Running More Pilots Won’t Help Either
Most business leaders I talk to run in a common pattern. They are genuinely dedicated to AI transformation. They believe in the AI vision, their boards have passed the AI budgets, but they want to run pilots before they scale every function. While caution feels responsible in the age of evolving security risks and complicated governance regulations, this stage is often called the “pilot paralysis.” Every quarter you spend in experimentation mode is a quarter that your competitor's production system is learning, improving and widening an execution gap that’s not cheap to close.
Three Things Done Differently By Organizations That Deliver
Businesses that close the gap between tech ambition and genuine business outcomes make three decisions differently:
1. Treat Infrastructure As A Strategic Decision
I have seen most businesses treat infrastructure as an engineering decision while considering strategy as a leadership concern. When these two dots do not connect, execution dies.

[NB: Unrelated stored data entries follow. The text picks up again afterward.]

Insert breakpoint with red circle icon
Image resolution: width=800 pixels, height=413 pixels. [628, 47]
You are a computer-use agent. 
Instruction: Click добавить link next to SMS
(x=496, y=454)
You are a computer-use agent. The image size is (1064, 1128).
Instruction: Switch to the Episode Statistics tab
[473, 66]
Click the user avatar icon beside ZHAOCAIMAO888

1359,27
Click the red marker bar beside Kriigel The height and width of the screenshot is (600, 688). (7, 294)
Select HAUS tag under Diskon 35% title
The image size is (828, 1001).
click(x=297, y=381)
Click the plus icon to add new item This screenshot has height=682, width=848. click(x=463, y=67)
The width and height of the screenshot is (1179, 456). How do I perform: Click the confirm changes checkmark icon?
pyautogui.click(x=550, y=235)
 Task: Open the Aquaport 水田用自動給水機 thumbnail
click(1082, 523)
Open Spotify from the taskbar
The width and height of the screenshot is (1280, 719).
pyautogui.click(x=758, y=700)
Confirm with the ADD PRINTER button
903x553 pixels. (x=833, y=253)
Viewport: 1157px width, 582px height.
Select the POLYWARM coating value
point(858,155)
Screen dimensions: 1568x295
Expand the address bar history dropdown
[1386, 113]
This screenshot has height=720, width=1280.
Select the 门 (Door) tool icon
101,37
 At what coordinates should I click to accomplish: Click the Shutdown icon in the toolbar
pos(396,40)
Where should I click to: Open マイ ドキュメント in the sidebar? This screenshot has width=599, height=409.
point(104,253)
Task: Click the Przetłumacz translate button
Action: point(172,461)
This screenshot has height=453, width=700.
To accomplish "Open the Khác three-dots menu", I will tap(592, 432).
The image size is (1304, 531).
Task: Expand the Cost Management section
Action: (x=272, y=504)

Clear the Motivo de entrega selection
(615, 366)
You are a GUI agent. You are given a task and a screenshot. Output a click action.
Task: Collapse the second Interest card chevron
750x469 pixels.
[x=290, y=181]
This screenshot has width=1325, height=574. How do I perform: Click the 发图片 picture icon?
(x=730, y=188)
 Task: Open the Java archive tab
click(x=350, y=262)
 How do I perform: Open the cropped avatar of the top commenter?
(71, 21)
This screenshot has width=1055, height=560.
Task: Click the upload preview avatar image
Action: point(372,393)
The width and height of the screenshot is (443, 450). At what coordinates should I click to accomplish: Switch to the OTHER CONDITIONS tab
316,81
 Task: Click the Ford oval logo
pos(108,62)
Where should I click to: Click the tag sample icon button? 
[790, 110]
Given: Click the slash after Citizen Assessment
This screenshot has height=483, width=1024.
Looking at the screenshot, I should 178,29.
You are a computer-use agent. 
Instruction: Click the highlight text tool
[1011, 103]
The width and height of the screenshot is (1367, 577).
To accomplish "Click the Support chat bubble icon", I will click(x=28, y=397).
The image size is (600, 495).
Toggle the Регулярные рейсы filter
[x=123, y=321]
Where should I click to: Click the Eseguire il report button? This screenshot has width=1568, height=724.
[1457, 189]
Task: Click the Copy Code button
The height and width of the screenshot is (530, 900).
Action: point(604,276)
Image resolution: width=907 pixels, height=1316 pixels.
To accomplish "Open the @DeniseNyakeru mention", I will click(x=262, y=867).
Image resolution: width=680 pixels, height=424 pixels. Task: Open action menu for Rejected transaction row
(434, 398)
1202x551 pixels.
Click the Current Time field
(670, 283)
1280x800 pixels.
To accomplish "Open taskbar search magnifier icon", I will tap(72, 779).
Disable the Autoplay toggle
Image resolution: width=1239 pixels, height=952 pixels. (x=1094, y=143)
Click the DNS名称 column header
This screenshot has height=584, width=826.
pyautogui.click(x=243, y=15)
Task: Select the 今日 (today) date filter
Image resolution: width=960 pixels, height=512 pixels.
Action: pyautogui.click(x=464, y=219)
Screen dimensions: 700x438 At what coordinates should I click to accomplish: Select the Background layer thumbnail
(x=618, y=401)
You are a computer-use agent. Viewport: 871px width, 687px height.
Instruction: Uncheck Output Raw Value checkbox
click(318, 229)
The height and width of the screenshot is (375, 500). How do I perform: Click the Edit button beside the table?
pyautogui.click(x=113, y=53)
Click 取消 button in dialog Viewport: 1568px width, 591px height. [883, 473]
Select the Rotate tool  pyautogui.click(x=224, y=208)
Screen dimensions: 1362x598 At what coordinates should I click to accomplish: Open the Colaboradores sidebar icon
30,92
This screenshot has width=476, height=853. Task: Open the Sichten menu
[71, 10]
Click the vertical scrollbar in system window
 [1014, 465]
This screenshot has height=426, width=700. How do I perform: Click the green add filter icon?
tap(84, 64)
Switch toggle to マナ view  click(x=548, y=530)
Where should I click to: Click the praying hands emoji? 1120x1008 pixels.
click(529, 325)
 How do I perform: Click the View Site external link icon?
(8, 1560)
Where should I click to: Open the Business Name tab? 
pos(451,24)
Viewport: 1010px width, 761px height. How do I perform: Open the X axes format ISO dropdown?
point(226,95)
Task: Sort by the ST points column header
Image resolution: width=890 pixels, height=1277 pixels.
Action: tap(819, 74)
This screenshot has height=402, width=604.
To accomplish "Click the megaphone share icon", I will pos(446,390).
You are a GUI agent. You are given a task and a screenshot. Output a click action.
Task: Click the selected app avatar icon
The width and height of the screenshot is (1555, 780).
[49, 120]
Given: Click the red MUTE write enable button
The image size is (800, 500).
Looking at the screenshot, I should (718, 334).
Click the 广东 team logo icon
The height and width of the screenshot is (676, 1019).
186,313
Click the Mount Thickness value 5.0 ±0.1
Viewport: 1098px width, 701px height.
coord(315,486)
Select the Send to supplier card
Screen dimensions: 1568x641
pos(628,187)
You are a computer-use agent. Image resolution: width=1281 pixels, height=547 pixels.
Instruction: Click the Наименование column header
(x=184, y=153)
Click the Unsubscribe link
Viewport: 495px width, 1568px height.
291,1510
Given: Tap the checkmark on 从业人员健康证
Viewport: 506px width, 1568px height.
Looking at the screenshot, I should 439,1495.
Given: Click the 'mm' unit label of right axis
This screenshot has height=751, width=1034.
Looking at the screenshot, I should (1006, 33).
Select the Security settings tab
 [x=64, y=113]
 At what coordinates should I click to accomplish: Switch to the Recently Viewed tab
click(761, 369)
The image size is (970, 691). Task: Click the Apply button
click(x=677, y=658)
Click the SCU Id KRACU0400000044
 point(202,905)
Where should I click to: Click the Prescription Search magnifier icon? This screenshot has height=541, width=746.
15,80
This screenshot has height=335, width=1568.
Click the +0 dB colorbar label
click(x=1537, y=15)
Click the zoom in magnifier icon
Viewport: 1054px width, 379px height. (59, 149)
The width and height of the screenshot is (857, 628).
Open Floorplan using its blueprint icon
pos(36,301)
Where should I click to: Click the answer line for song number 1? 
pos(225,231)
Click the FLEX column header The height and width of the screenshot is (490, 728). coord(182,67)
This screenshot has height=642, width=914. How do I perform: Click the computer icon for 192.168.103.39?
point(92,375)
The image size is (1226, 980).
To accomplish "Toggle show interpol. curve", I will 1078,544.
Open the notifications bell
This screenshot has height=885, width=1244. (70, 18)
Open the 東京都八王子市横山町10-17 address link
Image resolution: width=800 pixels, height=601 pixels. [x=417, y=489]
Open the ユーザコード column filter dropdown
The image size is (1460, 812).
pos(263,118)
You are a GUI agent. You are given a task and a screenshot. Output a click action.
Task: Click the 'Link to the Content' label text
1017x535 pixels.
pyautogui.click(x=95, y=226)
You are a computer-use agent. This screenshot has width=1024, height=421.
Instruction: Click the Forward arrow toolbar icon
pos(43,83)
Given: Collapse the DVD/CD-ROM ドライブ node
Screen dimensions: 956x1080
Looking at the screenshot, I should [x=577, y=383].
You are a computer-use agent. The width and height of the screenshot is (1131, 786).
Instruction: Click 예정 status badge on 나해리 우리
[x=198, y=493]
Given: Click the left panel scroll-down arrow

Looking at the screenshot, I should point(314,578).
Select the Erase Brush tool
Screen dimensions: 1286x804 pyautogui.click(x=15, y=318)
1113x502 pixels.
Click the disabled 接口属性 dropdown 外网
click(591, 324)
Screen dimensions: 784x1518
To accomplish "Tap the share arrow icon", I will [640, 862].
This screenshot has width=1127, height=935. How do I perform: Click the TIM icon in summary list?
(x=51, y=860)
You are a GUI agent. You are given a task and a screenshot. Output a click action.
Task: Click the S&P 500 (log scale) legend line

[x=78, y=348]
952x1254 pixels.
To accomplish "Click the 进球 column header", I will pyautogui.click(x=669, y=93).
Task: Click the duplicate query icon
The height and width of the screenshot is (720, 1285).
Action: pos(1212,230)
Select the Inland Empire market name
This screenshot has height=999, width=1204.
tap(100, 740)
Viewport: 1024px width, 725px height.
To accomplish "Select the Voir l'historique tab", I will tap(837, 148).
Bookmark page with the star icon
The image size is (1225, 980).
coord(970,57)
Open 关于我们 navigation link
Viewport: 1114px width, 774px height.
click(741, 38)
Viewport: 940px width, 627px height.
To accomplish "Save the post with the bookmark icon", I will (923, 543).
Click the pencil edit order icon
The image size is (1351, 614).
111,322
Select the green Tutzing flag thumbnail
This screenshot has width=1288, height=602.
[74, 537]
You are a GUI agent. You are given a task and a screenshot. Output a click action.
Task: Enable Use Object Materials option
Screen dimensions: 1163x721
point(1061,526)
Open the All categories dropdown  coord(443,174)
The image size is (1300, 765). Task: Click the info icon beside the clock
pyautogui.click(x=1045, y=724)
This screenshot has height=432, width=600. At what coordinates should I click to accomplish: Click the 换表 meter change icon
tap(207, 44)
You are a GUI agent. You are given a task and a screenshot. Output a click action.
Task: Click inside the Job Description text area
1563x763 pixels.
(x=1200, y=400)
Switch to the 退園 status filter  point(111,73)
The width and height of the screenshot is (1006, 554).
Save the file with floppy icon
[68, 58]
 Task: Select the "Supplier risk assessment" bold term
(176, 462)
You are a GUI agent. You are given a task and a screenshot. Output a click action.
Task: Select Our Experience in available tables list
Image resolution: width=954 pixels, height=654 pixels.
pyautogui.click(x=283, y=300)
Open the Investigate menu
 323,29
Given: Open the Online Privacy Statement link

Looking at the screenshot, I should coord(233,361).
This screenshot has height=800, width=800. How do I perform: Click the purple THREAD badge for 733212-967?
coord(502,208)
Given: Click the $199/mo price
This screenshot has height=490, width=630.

You cannot approve AI transformation road maps while simultaneously deferring decisions about data residency, integration design and security architecture. These are the very foundations on which the AI road maps depend. The results are quite predictable: technically successful deployments that cannot scale, cannot pass compliance audits and cannot integrate with existing systems.
2. Establish Strong Governance Models In Agentic AI
Agentic AI without governance models is unmanaged liability. Businesses deploy AI agents that execute workflows, access sensitive data and make decisions. The autonomous nature of these models and the landscape of data they can touch make it crucial to have a defined failure mode, audit trails and a named owner.
If you want to build a durable advantage, design trust into the system from the start. This comes in the form of explainability, payload logging, role-based access, defined retraining triggers and human-in-the-loop checkpoints for decisions above a risk threshold. Build conditions that support execution to scale; build guardrails that regulators approve.
3. Involve People Close To The Execution Problem In Decision-Making
It’s a structural issue if you exclude front-liners from the decision wave. As a leader, you can close this loop. Name a business owner before the project starts, give the delivery team transparent architectural authority, and put the people who understand the problem in the room where the solution is designed.
Final Thoughts
The markets are unforgiving to businesses who have access to technology but cannot execute it. And this is a permanent shift. Leaders who accept this and rebuild their execution discipline will define leadership for the next decade.